Most issues boil down to a simple number of questions:

  • what’s the problem?
  • what’s at stake for the various sides arguing about it?
  • is any given outcome likely to be seen by all concerned as both fair (enough) and sustainable?

And above all:

  • who decides?

Many key international disputes (Israel/Palestine, Kashmir, Kosovo and so on) are about land: who lives on it, who has the best claim to live on it, where does one claim stops and someone else’s claim start, etc. And, above all: who decides?

At the Dayton peace negotiations for Bosnia in 1995, the Bosnian participants were all mightily impressed by American computerised animation sequences which allowed them to zoom up and down and over the valleys and uplands of Bosnia in vivid detail. For the first time ever Bosnian leaders could see what sort of land lay where, which helped them work out new internal administrative and other boundaries. The local issues at stake (some of which had been feuded about for centuries) could literally be seen in a completely new way.

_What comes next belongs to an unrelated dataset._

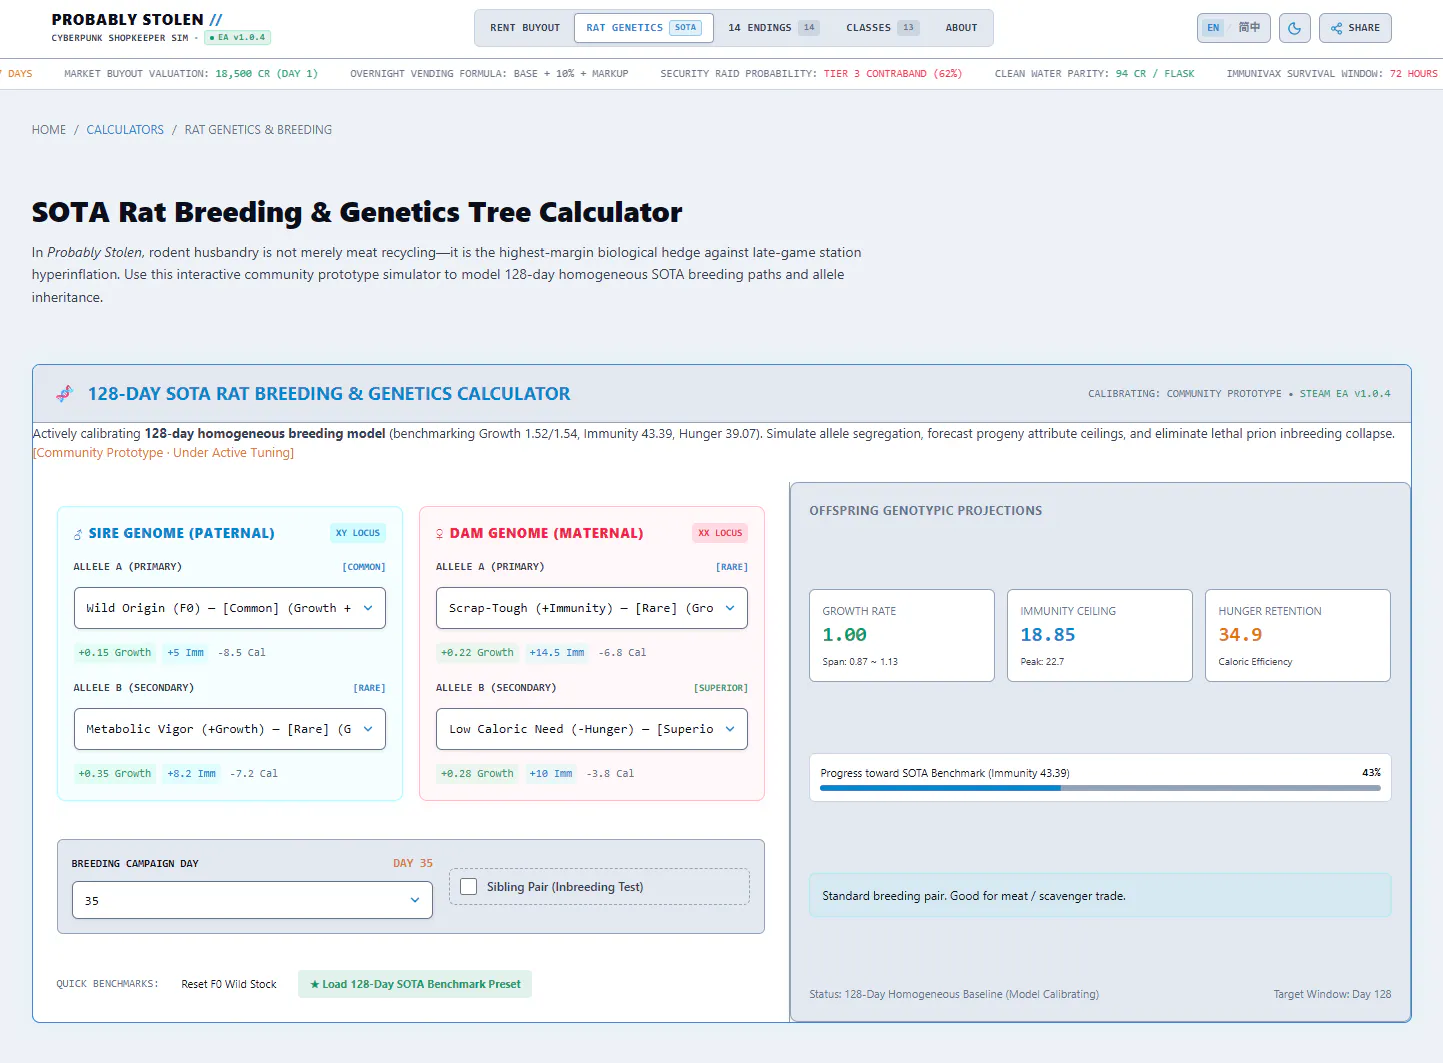Toggle dark mode with the moon icon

Which brings us to Google Maps, and the way that being able to see and present geographical issues in a new way both helps solve problems – and generates new ones.

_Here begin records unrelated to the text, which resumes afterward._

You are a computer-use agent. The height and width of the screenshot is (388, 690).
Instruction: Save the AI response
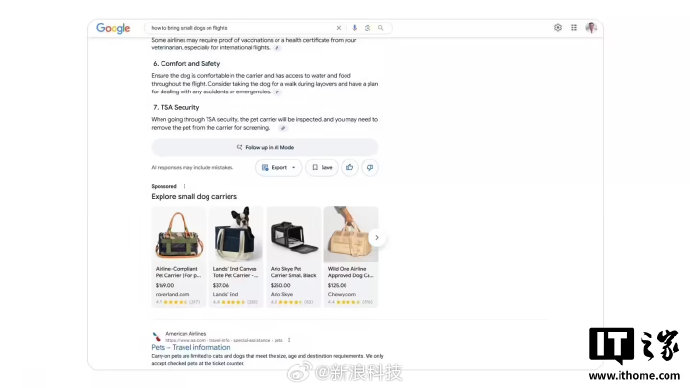coord(322,167)
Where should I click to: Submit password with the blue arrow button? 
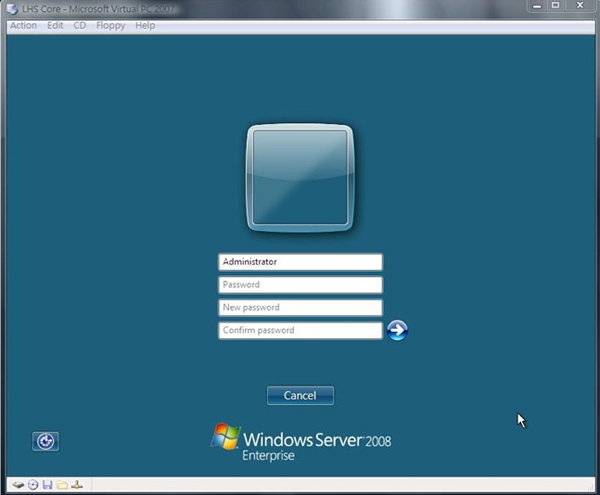[397, 330]
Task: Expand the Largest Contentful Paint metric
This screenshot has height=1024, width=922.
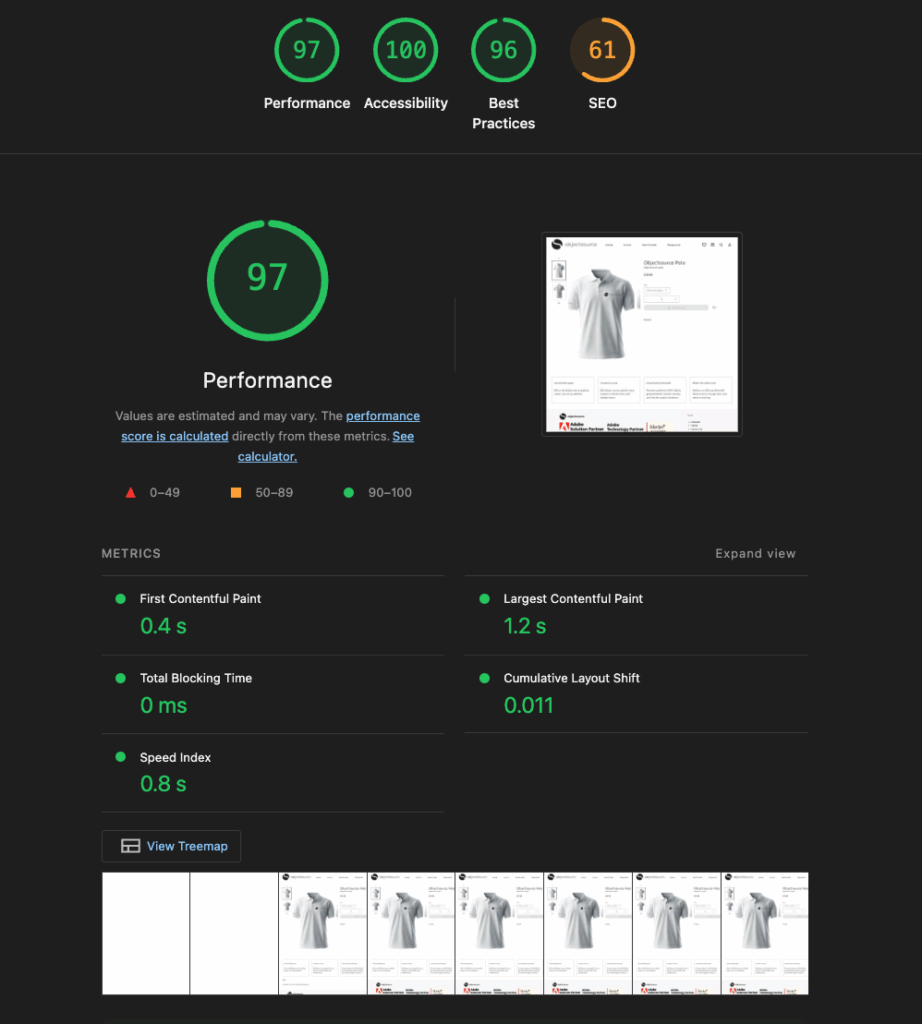Action: pos(637,615)
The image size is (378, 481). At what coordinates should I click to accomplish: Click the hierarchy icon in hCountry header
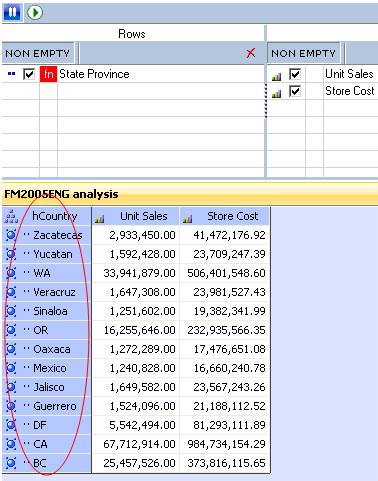coord(11,216)
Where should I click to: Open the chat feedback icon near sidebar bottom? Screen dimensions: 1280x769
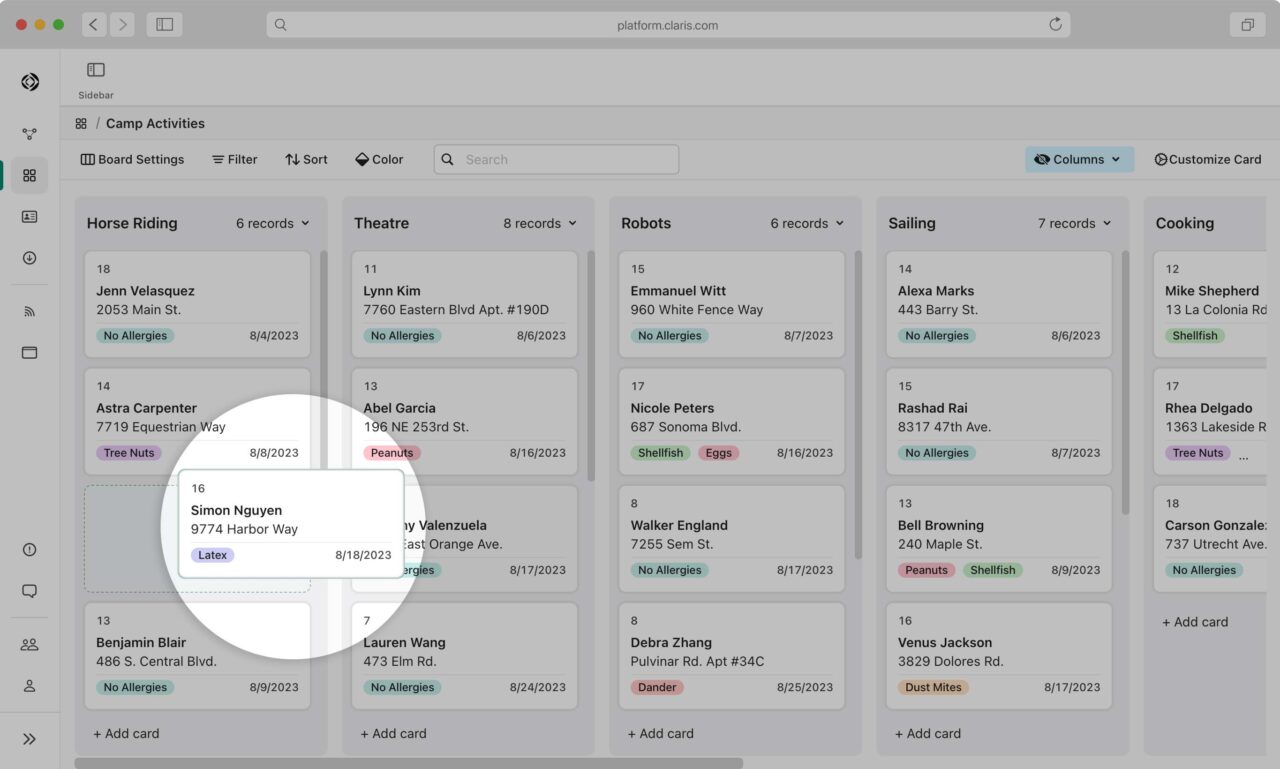pos(29,590)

Not least because the core question – who decides? – now can drift away from leaders sitting in a smoke-filled room haggling over topographical detail to the world’s masses, who may turn out to have some strong views on what belongs to whom – and how places are named:

What results is an irony. The digital culture that encourages the inclusion of multiple names for a single feature on a map is the same digital culture that has encouraged hundreds of thousands of Iranians to voice their discontent. The very medium incites nationalism, yet also frustrates it.

It all points back to a simple question: What is Google? Is it a repository for all of our mutually exclusive claims, or is it a higher power to which we appeal? It cannot be both, and yet we seem to treat it as both.

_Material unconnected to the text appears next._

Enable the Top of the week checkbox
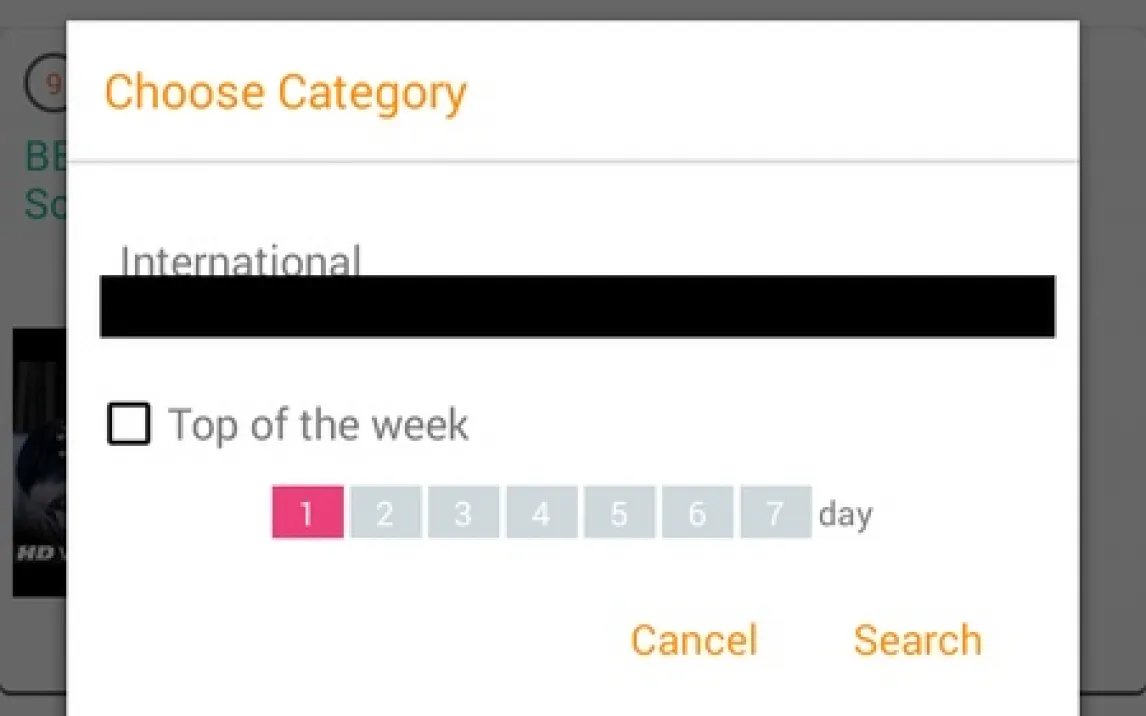 coord(129,424)

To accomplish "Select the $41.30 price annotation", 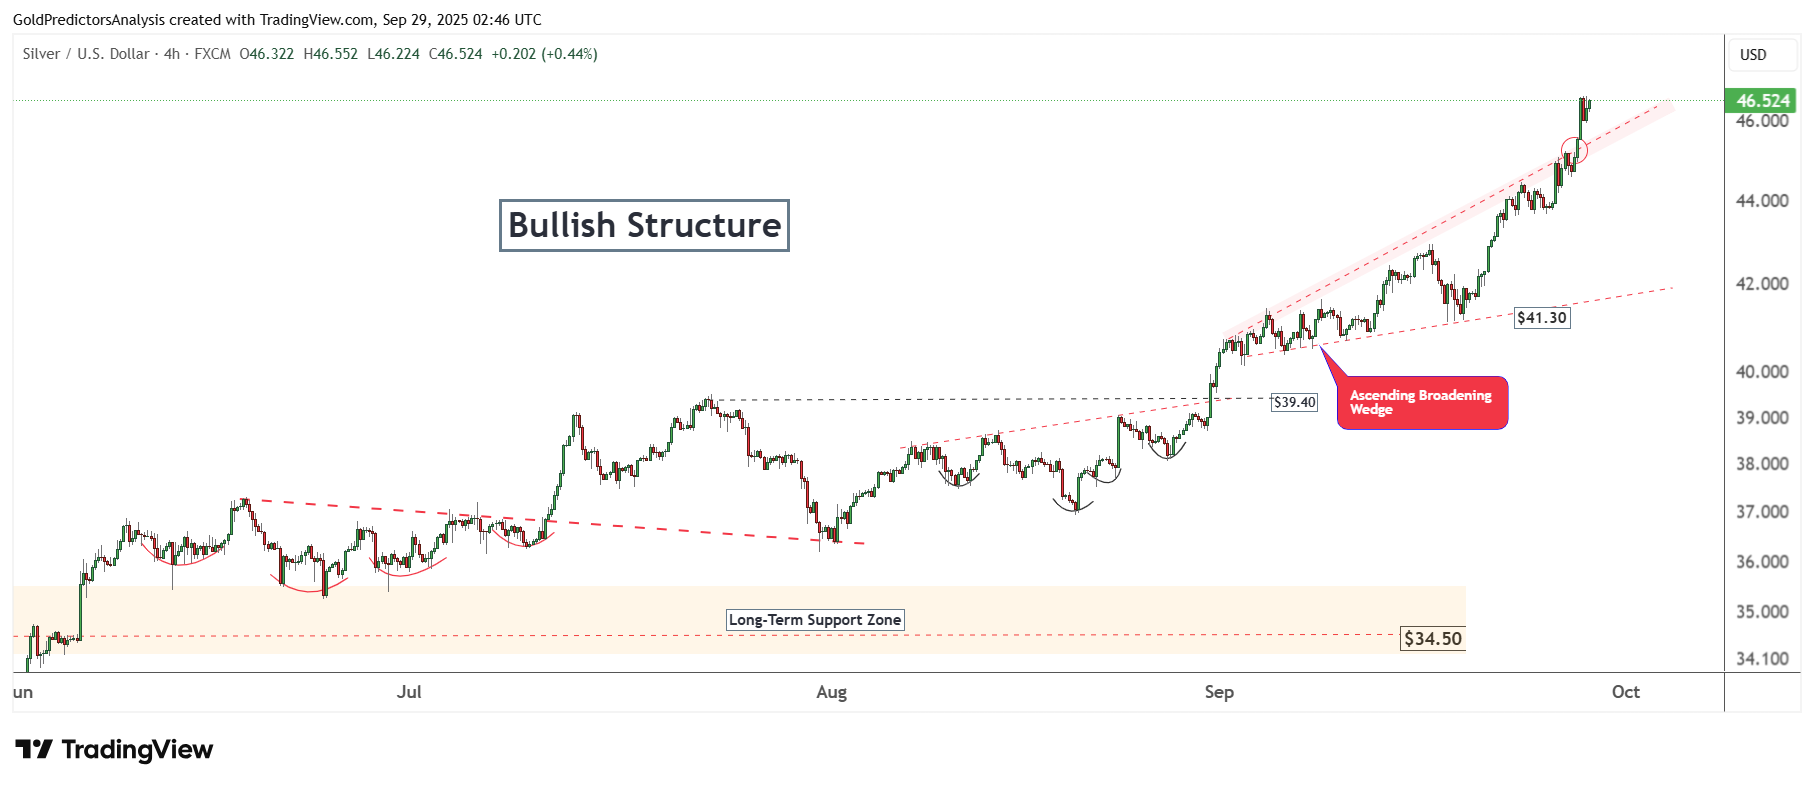I will click(x=1541, y=318).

This tension may only heighten going forward. “In a world where mapmaking is cheap and anyone can do it,” Goodchild says, “you would eventually expect things to become more and more local.” In such a future, either we will reconcile ourselves to the lack of a central arbiter, or the conflicts will be all over the map. 

Better? Worse? Just … different? 

At the least more democratic, therefore more confusing – and perhaps potentially more turbulent?